Optional Redemption:   

The 2025 Notes will be redeemable at the Company’s option at any time prior to March 1, 2025 (one month prior to their maturity), as a whole or in part, at the greater of (i) 100% of the principal amount of such 2025 Notes and (ii) the sum of the present values of remaining scheduled payments of principal and interest on the 2025 Notes to be redeemed that would be due from the redemption date to March 1, 2025 (one month prior to their maturity), discounted to the redemption date on a semi-annual basis at the discount rate of the Treasury Rate plus 50 basis points, plus accrued and unpaid interest, if any, to, but excluding, the redemption date.

 

The 2025 Notes will be redeemable at the Company’s option at any time on or after March 1, 2025 (one month prior to their maturity), at a redemption price equal to 100% of the principal amount of such 2025 Notes, plus accrued and unpaid interest, if any, to, but excluding, the redemption date.

CUSIP:    911312 BX3
ISIN:    US911312BX35
Form:    DTC, Book-Entry
Law:    New York
Joint Book-Running Managers:   

BofA Securities, Inc.

Citigroup Global Markets Inc.

J.P. Morgan Securities LLC

Wells Fargo Securities, LLC

Barclays Capital Inc.

BNP Paribas Securities Corp.

Goldman Sachs & Co. LLC

Morgan Stanley & Co. LLC

Co-Managers:   

SG Americas Securities, LLC

U.S. Bancorp Investments, Inc.

ANZ Securities, Inc.

BNY Mellon Capital Markets, LLC

CastleOak Securities, L.P.

Fifth Third Securities, Inc.

HSBC Securities (USA) Inc.

Mizuho Securities USA LLC

MUFG Securities Americas Inc.

Siebert Williams Shank & Co., LLC

Standard Chartered Bank

TD Securities (USA) LLC

UBS Securities LLC

Concurrent Offering:    Concurrent with the offering of the 2025 Notes, the Company is offering its 4.450% Senior Notes due 2030, its 5.200% Senior Notes due 2040 and its 5.300% Senior Notes due 2050.

To the extent any Underwriter that is not a U.S. registered broker-dealer intends to effect sales of 2025 Notes in the United States, it will do so through one or more U.S. registered broker-dealers in accordance with the applicable U.S. securities laws and regulations. Standard Chartered Bank will not effect any offers or sales of any notes in the United States unless it is through one or more U.S. registered broker-dealers as permitted by the regulations of FINRA.

Given data:
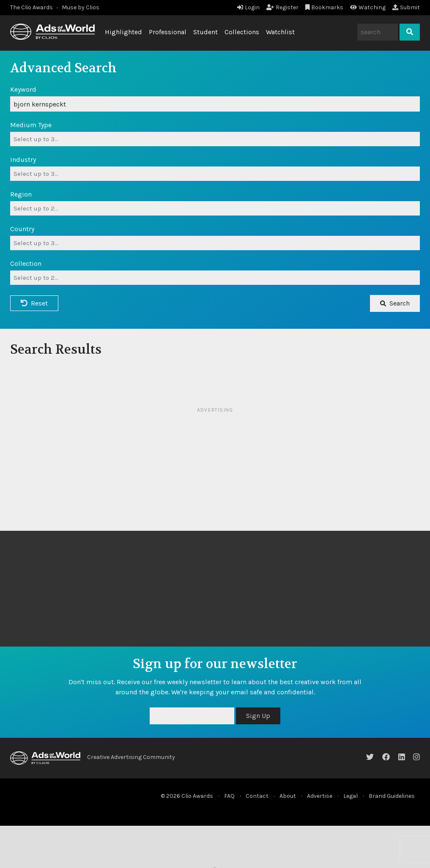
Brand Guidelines (392, 796)
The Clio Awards (31, 7)
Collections (242, 32)
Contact (257, 796)
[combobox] (215, 139)
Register (282, 7)
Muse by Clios (80, 7)
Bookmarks (324, 7)
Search (395, 303)
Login (248, 7)
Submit (406, 7)
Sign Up (258, 715)
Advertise (320, 796)
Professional (167, 32)
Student (205, 32)
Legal (351, 796)
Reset (34, 303)
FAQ (229, 796)
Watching (368, 7)
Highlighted (123, 32)
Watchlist (280, 32)
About (288, 796)
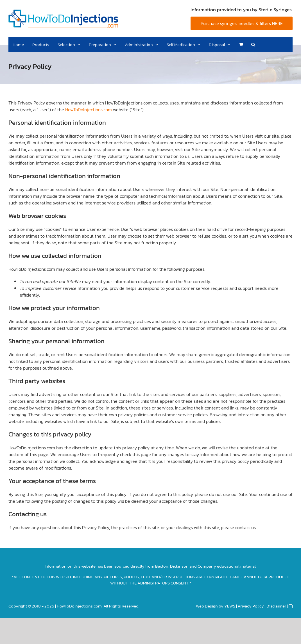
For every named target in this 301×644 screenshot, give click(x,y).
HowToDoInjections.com (89, 110)
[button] (253, 44)
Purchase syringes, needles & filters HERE (242, 23)
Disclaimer (276, 606)
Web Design (207, 606)
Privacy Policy (251, 606)
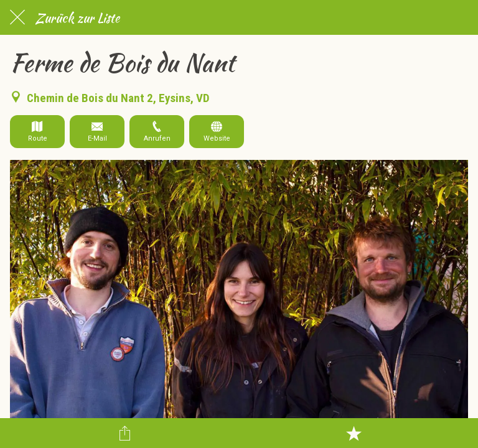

Problems to solve:
- 1) Please edit the 2025 Notes excerpt from "Barclays Capital Inc." and stop after "Bancorp Investments, Inc.", changing "Co-Managers" to "Co-Lead Managers".
- 2) Continue the 2025 Notes excerpt from its last sentence.
The rows have no connection to the 2025 Notes excerpt.

Results for the exercise:
- 1)
Barclays Capital Inc.

BNP Paribas Securities Corp.

Goldman Sachs & Co. LLC

Morgan Stanley & Co. LLC

Co-Lead Managers:   

SG Americas Securities, LLC

U.S. Bancorp Investments, Inc.

- 2)
 

*

Note: A securities rating is not a recommendation to buy, sell or hold securities and may be subject to revision or withdrawal at any time.

The Company has filed a registration statement (including a base prospectus) and a preliminary prospectus supplement with the SEC for the offering to which this communication relates. The Company files annual, quarterly, and current reports, proxy statements and other information with the SEC. Before you invest, you should read the preliminary prospectus supplement for this offering, the Company’s


prospectus in that registration statement and any other documents the Company has filed with the SEC for more complete information about the Company and this offering. We urge you to read these documents and any other relevant documents when they become available because they contain and will contain important information about the Company and this offering. You may get these documents for free by visiting EDGAR on the SEC Website at www.sec.gov.

Alternatively, the Company, any Underwriter or any dealer participating in the offering will arrange to send you the prospectus if you request it by contacting BofA Securities, Inc. toll free at (800) 294-1322; Citigroup Global Markets Inc. toll-free at (800) 831-9146; J.P. Morgan Securities LLC collect at (212) 834-4533; or Wells Fargo Securities, LLC toll-free at (800) 645-3751.

This pricing term sheet supplements the preliminary prospectus supplement issued by United Parcel Service, Inc. on March 19, 2020 relating to its prospectus dated October 11, 2019 (such prospectus, as supplemented by such preliminary prospectus supplement, the “Preliminary Prospectus”). The information in this pricing term sheet supersedes the information in the Preliminary Prospectus to the extent inconsistent with the information in the Preliminary Prospectus.

No PRIIPs KID – No PRIIPs key information document (KID) has been prepared as not available to retail in EEA.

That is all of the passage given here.